■ **Data to use**
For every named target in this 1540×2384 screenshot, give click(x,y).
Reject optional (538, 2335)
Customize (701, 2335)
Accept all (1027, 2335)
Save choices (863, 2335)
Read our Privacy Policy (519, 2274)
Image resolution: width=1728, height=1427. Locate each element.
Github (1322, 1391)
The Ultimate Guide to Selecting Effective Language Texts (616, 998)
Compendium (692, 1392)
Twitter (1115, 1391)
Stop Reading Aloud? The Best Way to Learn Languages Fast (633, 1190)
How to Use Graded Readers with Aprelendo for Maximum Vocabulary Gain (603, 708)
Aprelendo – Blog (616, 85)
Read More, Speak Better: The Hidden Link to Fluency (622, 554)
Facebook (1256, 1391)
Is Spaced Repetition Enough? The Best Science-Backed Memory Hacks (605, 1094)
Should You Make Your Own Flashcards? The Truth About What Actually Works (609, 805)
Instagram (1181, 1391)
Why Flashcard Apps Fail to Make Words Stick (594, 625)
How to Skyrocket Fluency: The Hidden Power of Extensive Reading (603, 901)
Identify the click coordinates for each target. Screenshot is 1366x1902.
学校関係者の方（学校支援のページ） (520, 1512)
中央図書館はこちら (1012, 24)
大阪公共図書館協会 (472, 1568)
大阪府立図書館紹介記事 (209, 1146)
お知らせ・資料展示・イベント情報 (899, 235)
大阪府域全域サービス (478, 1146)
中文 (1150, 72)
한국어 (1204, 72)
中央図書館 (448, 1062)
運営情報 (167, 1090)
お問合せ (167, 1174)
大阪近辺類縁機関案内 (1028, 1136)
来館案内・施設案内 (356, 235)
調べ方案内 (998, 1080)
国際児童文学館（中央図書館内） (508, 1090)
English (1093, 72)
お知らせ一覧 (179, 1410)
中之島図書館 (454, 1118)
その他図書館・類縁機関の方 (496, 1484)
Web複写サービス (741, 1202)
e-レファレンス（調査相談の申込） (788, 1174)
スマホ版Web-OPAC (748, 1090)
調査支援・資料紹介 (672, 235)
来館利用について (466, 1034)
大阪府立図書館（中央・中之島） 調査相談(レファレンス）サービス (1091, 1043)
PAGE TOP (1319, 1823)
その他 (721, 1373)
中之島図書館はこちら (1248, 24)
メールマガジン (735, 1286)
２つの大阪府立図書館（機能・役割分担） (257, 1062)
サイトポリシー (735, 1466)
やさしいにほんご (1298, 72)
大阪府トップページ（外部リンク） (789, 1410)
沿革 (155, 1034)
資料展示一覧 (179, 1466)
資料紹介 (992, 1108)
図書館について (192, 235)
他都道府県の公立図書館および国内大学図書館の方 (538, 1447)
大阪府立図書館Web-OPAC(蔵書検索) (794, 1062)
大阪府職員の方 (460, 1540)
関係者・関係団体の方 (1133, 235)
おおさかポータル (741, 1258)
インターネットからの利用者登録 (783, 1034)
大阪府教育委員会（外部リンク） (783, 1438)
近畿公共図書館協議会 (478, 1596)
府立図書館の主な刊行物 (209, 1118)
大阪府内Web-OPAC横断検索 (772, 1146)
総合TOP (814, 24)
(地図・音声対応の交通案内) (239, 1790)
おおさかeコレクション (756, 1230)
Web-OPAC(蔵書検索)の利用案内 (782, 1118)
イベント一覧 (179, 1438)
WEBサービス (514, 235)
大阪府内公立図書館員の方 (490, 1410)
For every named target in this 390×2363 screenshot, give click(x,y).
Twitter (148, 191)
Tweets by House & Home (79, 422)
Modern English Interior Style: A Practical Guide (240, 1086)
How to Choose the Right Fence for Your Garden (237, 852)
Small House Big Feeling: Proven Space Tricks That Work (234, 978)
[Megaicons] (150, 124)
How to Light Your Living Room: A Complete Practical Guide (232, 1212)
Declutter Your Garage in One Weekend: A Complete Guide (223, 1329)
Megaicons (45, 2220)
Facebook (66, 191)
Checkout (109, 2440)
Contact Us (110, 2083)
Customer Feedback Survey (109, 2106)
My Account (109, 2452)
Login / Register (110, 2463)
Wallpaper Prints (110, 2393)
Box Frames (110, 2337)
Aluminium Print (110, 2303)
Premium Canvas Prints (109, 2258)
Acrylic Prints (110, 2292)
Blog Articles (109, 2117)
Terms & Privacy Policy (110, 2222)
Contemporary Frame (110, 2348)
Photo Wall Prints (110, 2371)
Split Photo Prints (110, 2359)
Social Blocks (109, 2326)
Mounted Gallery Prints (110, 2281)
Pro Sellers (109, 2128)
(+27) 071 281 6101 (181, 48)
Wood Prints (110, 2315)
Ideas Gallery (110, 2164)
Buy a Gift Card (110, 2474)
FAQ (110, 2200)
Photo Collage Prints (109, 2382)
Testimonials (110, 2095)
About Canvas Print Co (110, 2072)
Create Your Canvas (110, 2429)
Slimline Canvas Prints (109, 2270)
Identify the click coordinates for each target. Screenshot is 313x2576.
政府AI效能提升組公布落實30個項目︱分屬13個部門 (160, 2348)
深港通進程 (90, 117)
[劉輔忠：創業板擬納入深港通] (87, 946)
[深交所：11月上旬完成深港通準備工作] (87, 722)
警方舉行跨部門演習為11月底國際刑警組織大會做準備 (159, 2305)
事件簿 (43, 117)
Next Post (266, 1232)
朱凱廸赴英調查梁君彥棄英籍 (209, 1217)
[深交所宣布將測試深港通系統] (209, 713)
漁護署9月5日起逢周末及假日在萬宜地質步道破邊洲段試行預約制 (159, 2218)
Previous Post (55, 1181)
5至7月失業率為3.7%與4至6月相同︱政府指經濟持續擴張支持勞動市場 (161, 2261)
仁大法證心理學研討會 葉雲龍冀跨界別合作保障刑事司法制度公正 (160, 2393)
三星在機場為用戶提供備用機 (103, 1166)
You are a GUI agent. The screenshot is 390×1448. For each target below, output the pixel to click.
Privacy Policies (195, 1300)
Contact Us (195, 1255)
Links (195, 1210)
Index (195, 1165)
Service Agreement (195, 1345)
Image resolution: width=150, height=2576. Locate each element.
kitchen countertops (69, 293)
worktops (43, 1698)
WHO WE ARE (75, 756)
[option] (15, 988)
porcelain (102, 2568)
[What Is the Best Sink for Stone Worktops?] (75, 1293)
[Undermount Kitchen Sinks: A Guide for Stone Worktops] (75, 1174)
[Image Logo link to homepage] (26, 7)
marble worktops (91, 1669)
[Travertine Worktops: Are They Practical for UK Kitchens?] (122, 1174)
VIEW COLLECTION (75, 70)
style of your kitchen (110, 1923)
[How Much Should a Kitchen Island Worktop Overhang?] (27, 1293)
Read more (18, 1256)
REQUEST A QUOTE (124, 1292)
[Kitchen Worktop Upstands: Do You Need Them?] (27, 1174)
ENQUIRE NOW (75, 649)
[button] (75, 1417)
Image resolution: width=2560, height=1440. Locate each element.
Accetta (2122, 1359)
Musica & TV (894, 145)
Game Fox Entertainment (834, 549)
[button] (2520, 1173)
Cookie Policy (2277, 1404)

■ **Task statement**
Go through the records above and return each line in which the word "Best" occurs.

■ **Response for this exercise**
Stop Reading Aloud? The Best Way to Learn Languages Fast (633, 1190)
Is Spaced Repetition Enough? The Best Science-Backed Memory Hacks (605, 1094)
[What Is the Best Sink for Stone Worktops?] (75, 1293)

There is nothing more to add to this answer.